### Exercise directions
The expected answer is the set of lines in the data below between the line holding "Toggle the 迄" and the line holding "Given: View edit history via Edited link", inclusive, written out exactly.

(Stored data entries)
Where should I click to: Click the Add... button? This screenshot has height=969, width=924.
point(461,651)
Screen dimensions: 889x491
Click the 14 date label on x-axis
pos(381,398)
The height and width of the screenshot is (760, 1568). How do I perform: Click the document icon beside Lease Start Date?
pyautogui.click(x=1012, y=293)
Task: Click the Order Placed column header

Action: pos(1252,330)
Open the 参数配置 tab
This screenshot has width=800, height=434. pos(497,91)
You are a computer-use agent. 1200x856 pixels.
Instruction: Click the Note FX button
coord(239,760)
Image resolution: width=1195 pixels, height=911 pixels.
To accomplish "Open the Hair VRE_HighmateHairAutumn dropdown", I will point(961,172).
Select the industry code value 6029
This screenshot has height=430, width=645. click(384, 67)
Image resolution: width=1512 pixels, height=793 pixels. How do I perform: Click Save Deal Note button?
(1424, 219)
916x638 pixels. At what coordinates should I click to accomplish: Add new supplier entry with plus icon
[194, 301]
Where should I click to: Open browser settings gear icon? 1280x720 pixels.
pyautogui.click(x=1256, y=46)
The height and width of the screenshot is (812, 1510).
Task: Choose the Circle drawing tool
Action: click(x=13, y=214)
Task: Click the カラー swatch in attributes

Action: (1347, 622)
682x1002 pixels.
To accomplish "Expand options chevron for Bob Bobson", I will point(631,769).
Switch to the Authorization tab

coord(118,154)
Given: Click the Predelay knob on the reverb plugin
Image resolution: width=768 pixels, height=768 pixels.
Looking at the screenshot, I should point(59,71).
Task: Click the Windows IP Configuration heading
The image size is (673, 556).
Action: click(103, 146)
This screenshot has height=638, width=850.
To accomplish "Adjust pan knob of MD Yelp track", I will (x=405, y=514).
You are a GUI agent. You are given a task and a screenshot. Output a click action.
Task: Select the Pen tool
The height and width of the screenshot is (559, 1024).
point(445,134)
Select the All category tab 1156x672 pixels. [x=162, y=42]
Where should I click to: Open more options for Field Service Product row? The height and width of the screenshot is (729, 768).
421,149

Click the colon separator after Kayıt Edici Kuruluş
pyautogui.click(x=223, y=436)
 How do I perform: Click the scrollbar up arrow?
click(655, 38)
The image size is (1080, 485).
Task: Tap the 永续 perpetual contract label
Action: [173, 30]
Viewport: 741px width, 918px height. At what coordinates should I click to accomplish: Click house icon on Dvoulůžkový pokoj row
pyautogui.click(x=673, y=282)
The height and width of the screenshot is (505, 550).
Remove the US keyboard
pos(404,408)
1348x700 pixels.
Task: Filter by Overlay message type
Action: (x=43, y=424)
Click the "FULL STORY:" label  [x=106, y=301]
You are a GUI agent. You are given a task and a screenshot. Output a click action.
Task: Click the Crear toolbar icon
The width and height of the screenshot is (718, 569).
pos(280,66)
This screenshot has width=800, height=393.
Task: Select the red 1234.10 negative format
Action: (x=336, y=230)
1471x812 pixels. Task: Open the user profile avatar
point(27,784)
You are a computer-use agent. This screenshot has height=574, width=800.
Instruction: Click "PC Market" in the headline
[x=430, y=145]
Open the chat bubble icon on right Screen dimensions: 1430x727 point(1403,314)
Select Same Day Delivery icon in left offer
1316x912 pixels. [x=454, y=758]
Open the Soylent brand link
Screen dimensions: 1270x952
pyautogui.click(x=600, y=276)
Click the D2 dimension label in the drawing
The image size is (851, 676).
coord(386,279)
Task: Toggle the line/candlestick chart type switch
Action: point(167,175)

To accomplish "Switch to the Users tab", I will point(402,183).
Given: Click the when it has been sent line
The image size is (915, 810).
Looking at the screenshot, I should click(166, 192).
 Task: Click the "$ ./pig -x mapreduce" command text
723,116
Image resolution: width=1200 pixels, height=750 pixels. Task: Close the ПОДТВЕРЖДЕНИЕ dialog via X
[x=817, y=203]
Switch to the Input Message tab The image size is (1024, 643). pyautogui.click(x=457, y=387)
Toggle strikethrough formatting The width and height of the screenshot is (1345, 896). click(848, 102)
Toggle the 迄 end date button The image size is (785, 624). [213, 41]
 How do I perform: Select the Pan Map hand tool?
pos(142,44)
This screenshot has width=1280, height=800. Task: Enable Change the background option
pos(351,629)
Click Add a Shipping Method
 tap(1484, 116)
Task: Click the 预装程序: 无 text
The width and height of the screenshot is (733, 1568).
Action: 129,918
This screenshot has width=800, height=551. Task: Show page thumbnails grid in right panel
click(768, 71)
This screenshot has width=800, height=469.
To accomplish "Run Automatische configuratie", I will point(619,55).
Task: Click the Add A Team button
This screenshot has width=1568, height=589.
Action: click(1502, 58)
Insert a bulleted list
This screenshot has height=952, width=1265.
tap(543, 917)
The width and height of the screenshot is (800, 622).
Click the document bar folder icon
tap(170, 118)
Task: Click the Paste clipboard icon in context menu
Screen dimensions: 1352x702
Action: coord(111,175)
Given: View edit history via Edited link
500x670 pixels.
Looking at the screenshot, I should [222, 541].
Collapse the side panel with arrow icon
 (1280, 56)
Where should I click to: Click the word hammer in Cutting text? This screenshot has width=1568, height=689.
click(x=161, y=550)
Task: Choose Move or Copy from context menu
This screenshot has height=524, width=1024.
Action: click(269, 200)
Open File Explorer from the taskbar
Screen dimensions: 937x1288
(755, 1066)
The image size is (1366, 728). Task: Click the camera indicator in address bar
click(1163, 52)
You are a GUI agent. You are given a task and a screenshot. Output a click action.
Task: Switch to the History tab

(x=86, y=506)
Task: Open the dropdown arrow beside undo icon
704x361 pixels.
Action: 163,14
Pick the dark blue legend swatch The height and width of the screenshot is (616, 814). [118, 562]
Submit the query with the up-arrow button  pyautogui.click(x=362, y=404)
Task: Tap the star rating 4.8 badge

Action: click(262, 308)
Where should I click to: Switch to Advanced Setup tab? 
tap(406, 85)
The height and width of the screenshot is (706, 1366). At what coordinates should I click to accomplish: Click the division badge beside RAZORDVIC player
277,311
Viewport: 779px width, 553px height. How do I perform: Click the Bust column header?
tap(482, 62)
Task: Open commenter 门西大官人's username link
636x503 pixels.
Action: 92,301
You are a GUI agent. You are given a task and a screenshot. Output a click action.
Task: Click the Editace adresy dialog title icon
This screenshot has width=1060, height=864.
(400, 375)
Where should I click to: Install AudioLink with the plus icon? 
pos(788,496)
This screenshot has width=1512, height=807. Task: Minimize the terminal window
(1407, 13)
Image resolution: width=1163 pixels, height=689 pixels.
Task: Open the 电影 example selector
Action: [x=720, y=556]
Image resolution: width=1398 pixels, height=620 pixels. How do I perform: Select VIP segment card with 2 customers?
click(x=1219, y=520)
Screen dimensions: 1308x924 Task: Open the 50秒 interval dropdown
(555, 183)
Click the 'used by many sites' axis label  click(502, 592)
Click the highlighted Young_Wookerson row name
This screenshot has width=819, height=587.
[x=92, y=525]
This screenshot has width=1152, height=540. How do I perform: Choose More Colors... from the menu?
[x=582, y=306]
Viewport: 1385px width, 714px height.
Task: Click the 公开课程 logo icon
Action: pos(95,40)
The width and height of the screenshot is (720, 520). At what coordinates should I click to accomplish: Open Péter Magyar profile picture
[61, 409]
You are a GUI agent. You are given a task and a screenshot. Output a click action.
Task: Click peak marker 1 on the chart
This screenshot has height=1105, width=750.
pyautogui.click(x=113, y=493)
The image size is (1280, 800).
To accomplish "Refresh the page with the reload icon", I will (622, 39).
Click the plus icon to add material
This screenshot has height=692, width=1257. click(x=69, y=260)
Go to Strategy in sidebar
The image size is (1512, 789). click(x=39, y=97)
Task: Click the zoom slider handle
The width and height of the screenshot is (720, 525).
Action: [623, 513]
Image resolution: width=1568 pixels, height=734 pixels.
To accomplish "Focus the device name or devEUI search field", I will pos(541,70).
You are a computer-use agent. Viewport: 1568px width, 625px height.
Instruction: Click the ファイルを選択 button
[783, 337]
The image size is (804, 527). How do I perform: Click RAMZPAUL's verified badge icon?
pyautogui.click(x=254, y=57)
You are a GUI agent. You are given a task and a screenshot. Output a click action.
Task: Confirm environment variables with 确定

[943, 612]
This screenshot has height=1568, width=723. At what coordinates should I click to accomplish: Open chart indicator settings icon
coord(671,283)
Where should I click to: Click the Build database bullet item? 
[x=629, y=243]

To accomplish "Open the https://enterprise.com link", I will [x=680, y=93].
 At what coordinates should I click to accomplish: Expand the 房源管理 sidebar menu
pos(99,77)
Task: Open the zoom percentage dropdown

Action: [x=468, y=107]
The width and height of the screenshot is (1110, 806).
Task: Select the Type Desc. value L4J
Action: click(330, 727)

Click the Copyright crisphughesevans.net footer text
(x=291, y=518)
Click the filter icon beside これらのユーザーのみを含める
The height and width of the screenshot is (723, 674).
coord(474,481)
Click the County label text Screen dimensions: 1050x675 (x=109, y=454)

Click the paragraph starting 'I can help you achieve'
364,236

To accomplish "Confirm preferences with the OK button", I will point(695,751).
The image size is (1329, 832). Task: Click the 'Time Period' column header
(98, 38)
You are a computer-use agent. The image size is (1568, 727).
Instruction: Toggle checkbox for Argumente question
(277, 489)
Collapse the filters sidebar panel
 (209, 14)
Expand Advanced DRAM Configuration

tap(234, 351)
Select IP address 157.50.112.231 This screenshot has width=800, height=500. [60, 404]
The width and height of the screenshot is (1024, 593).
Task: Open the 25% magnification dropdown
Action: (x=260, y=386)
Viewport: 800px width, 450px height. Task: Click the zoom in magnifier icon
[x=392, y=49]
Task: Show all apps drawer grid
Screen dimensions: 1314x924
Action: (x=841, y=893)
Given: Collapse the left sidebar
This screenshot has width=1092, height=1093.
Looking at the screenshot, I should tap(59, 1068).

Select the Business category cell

### Finished exercise
Toggle the 迄 end date button The image size is (785, 624). [213, 41]
 How do I perform: Select the Pan Map hand tool?
pos(142,44)
This screenshot has width=1280, height=800. Task: Enable Change the background option
pos(351,629)
Click Add a Shipping Method
 tap(1484, 116)
Task: Click the 预装程序: 无 text
The width and height of the screenshot is (733, 1568).
Action: 129,918
This screenshot has width=800, height=551. Task: Show page thumbnails grid in right panel
click(768, 71)
This screenshot has width=800, height=469.
To accomplish "Run Automatische configuratie", I will point(619,55).
Task: Click the Add A Team button
This screenshot has width=1568, height=589.
Action: click(1502, 58)
Insert a bulleted list
This screenshot has height=952, width=1265.
tap(543, 917)
The width and height of the screenshot is (800, 622).
Click the document bar folder icon
tap(170, 118)
Task: Click the Paste clipboard icon in context menu
Screen dimensions: 1352x702
Action: coord(111,175)
Given: View edit history via Edited link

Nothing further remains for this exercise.